Thursday, July 13, 2023

Professor Robert Artigiani on human development and evolution

I remember reading an English anthropologist who argued that the opposable thumb was the critical feature. No doubt it makes making and using more complex tools possible. But for thumbs to do that brains must get larger. That is problematic enough in itself. But it is taking place at the same time the upright stance is evolving -- the hands with opposable thumbs were being used for other things than walking. For us to stand (not just run) upright the architecture of hips and pelvis had to change, shrinking the birth canal. So nature was asking women to deliver large-brained babies through shrunken birth canals. 


That problem was solved by delivering offspring BEFORE their skulls were fully developed. But then the babies entered the world as incomplete skulls with useless ganglia dangling from them. At least two years had to pass before they were developed fully enough to survive without constant attention. That meant males had to do more than their biologically essential minute or two of sperm delivery. So we get the "family" out of that. 
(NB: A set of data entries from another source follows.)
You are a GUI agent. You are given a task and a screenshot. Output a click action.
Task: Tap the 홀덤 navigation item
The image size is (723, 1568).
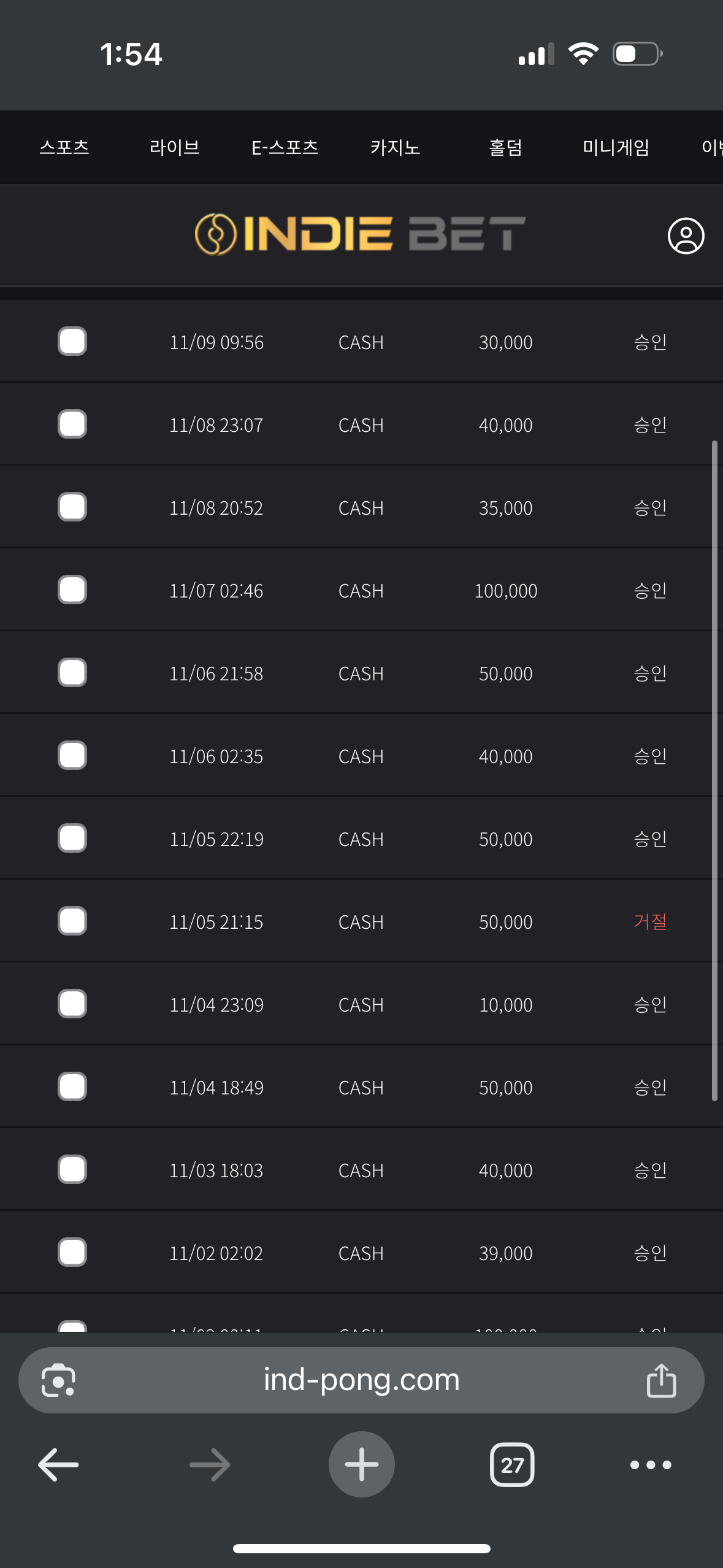click(x=505, y=147)
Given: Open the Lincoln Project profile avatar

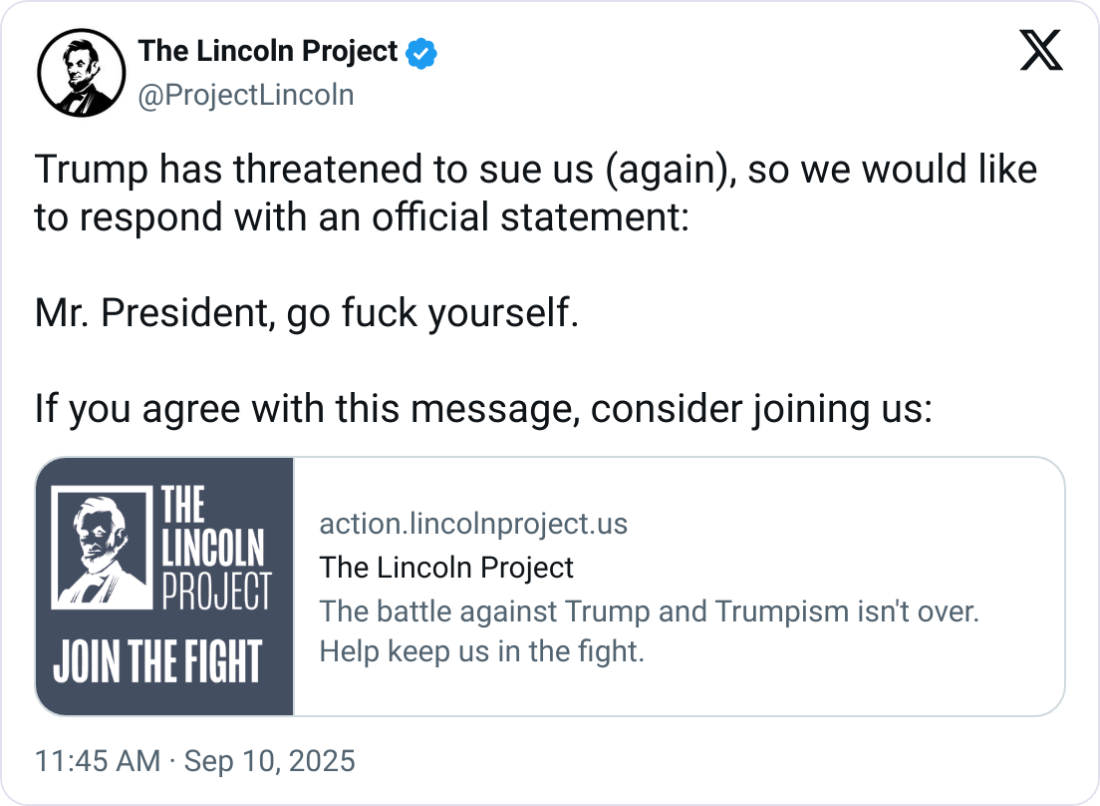Looking at the screenshot, I should point(81,73).
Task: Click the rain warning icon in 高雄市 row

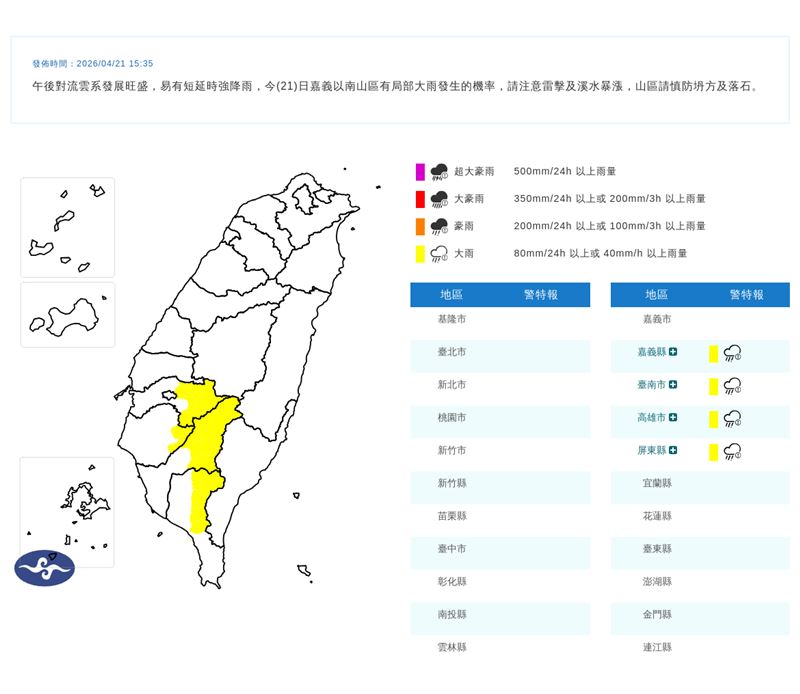Action: click(x=732, y=419)
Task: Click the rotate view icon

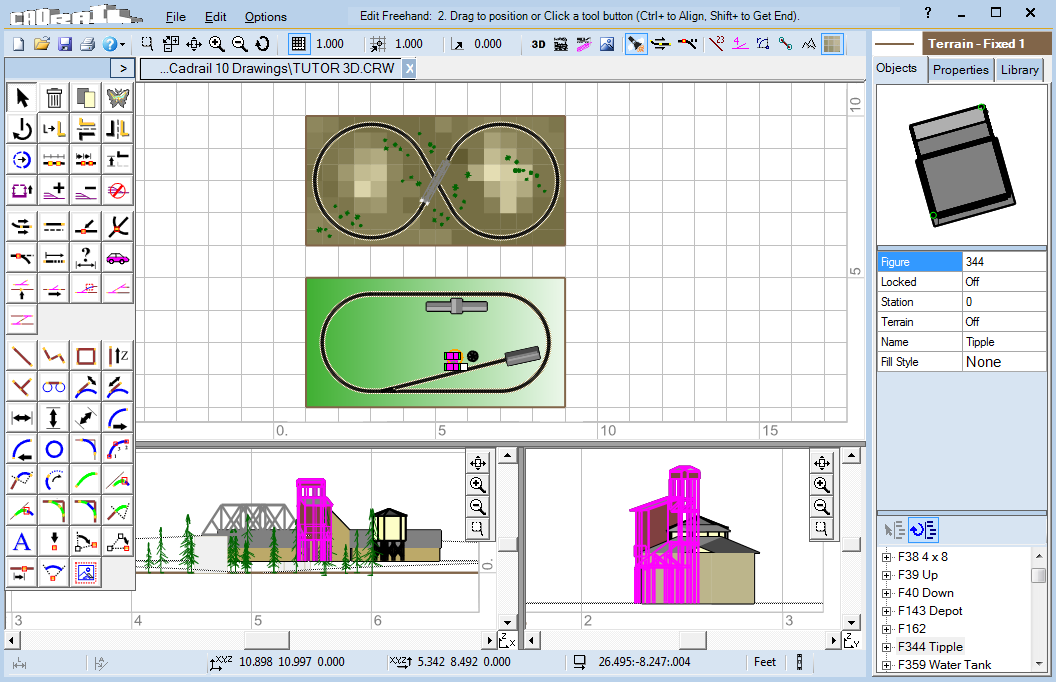Action: (261, 43)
And the whole thing does depend on the coevolution of speech and language, which require altering our air passages in ways that reduce our breathing abilities. Fortunately, the language developing permits organizing cooperative efforts to compensate for the declining physical abilities of individual organisms. Now we get rudimentary social systems, which language has to further develop to make correlating individual behaviors over distances and time possible.